A cultura da propina ofuscou até
as boas iniciativas do presidente Peña Nieto, como as reformas econômicas. O
pacote de 11 medidas pró mercado teve impacto nos setores de energia,
telecomunicações e educação. O novo modelo energético, incluindo o fim do
monopólio da Pemex (a estatal do petróleo), deve atrair 175 bilhões de dólares
em investimentos no setor nos próximos anos. Na área de telecomunicações, a
nova regulamentação enfraqueceu o poder do magnata da telefonia Carlos Slim,
dono da América Móvil: as tarifas de telefonia caíram pela metade e o número de
mexicanos com acesso à banda larga móvel triplicou. Já a reforma educacional
ampliou os investimentos em escolas. Os feitos positivos de Peña Nieto
terminaram aí. As negociatas no Congresso para aprovar medidas, incluindo
distribuição de cargos, aliadas à má gestão fiscal, corroeram seu capital
político.
Durante a campanha, AMLO explorou
o desgaste dos últimos governos. Ele iniciou a campanha caprichando no discurso
populista. Prometeu reduzir o próprio salário, vender o avião presidencial,
transformar a residência oficial de Los Piños num parque público e “reavaliar”

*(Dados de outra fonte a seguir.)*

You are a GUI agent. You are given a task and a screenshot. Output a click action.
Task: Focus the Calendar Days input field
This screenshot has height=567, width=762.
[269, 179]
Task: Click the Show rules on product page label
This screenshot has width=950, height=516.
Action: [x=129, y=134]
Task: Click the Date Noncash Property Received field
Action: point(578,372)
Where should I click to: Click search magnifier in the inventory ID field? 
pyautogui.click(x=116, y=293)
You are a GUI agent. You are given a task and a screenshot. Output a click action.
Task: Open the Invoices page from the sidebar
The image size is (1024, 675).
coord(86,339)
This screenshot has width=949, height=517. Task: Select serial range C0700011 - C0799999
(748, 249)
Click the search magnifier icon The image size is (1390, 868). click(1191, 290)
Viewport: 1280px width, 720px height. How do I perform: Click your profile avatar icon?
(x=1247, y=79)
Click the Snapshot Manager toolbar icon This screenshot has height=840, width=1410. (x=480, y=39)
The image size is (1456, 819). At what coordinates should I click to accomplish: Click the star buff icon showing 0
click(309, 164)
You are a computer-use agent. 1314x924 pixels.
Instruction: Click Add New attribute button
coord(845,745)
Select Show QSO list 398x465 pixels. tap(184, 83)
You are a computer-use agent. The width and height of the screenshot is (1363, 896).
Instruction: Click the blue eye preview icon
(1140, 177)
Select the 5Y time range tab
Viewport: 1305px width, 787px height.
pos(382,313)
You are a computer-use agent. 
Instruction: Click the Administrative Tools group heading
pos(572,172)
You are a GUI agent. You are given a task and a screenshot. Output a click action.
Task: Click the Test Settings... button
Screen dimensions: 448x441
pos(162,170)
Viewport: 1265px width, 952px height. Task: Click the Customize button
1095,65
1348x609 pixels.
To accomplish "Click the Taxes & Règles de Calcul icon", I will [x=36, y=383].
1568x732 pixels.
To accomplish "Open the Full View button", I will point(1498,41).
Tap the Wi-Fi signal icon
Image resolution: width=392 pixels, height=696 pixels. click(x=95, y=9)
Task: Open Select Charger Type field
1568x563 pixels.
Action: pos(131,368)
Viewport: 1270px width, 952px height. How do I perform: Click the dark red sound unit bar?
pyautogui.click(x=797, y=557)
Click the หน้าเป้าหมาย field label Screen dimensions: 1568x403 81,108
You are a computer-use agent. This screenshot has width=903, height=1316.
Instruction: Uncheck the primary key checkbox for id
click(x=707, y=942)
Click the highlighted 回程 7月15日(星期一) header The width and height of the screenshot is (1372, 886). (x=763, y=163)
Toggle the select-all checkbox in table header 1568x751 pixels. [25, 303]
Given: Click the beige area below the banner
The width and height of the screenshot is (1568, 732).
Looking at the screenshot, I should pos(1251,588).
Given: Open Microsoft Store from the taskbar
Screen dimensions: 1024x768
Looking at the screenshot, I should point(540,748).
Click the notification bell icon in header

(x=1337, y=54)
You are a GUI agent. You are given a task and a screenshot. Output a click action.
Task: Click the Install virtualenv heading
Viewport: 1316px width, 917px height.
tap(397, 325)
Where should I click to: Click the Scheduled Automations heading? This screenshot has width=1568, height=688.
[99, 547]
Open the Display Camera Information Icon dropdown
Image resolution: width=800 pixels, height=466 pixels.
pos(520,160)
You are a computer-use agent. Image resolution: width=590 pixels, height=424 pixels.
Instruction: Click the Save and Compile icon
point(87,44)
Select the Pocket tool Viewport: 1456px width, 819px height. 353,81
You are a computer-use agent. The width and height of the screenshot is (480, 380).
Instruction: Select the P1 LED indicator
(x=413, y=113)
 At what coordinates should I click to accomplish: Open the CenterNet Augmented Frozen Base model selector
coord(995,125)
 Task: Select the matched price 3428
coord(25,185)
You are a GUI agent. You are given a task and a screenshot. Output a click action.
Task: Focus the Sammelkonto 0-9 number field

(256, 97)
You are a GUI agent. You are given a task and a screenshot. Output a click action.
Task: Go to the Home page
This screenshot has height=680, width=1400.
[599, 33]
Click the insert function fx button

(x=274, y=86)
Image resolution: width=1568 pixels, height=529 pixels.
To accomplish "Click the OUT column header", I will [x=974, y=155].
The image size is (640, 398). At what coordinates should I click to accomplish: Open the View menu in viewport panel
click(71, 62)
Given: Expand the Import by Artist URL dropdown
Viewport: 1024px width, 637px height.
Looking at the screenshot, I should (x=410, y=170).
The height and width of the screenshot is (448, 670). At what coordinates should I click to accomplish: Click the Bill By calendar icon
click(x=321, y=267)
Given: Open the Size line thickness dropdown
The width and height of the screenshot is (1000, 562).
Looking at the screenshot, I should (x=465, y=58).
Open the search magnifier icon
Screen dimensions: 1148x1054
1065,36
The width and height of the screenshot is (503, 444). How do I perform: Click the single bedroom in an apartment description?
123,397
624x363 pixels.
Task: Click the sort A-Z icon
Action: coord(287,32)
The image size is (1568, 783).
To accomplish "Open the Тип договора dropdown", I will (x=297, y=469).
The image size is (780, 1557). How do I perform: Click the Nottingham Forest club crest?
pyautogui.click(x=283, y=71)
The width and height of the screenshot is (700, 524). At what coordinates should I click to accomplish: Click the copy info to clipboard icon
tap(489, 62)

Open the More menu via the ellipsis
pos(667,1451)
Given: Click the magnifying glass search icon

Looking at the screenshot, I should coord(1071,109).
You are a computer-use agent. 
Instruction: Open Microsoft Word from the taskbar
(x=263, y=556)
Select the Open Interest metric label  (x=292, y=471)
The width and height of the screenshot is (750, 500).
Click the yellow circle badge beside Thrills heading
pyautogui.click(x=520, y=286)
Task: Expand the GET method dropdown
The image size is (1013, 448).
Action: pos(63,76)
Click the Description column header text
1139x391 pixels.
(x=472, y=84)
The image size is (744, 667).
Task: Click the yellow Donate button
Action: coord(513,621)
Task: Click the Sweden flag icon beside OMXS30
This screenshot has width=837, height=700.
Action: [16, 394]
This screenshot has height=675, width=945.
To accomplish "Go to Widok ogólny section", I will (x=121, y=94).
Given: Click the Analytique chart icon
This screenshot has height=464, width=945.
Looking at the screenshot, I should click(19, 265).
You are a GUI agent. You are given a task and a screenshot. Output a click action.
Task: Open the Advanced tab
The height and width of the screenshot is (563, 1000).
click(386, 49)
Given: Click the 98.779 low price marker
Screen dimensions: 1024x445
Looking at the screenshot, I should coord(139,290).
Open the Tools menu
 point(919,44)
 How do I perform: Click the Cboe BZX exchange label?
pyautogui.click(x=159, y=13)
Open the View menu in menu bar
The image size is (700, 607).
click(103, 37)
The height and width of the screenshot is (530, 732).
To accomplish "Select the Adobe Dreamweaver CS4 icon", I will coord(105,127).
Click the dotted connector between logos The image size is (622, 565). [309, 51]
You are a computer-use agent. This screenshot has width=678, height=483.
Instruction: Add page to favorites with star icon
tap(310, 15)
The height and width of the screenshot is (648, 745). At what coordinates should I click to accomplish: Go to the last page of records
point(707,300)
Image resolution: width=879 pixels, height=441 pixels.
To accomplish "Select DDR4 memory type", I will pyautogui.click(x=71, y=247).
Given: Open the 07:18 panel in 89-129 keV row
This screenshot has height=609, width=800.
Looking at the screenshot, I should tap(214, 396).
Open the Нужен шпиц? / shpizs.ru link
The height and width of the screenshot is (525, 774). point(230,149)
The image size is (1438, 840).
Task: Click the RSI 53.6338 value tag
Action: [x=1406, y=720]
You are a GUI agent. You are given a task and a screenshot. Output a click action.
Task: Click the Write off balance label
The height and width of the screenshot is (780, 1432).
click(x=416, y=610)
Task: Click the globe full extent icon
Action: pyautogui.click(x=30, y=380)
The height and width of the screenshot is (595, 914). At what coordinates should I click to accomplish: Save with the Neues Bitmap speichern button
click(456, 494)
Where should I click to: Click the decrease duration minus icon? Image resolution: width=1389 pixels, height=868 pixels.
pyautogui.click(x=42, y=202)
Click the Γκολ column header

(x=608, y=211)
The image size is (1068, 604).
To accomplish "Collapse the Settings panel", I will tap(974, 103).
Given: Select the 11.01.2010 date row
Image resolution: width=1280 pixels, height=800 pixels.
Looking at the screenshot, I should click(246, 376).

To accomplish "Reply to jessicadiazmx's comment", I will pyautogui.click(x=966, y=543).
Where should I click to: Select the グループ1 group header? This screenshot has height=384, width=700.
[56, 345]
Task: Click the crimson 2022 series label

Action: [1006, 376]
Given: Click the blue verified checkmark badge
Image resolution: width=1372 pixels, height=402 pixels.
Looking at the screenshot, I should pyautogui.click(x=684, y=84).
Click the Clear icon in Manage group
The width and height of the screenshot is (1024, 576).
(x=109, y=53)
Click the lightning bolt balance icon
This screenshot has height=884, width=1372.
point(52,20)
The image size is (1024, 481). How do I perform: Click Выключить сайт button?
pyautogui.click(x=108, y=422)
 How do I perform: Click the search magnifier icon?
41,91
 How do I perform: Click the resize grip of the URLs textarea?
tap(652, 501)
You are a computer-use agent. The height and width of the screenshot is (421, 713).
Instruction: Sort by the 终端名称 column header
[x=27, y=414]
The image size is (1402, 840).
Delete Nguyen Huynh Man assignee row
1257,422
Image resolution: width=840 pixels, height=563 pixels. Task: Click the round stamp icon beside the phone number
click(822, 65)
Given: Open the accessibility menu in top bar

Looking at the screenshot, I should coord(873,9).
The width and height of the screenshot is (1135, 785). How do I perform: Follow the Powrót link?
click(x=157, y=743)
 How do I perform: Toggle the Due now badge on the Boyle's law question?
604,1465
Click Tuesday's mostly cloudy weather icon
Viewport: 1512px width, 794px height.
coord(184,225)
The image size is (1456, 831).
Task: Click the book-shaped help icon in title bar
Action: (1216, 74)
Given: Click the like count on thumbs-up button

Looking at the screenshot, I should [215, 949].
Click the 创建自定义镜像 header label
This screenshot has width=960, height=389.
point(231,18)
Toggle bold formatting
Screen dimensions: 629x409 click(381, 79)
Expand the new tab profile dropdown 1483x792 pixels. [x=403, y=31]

parte das reformas econômicas. Depois de trocar farpas com grandes empresários
ligados a Peña Nieto – acusando-os de fazer parte de uma “máfia do poder” -,
Obrador baixou o tom. Ao melhor estilo “Lula Paz e Amor”, AMLO divulgou em
abril uma Carta ao Povo Mexicano e prometeu liderar um governo com rigor fiscal
e respeito à autonomia do Banco Central e à propriedade privada. “Obrador não deve
alterar a política fiscal nem a monetária e dificilmente vai mexer nas
reformas, no máximo vai colocar obstáculos para a implementação”, diz a
economista Monica de Bolle, diretora do Programa de Estudos Latino-Americanos
da Universidade de Johns Hopkins, em Washington.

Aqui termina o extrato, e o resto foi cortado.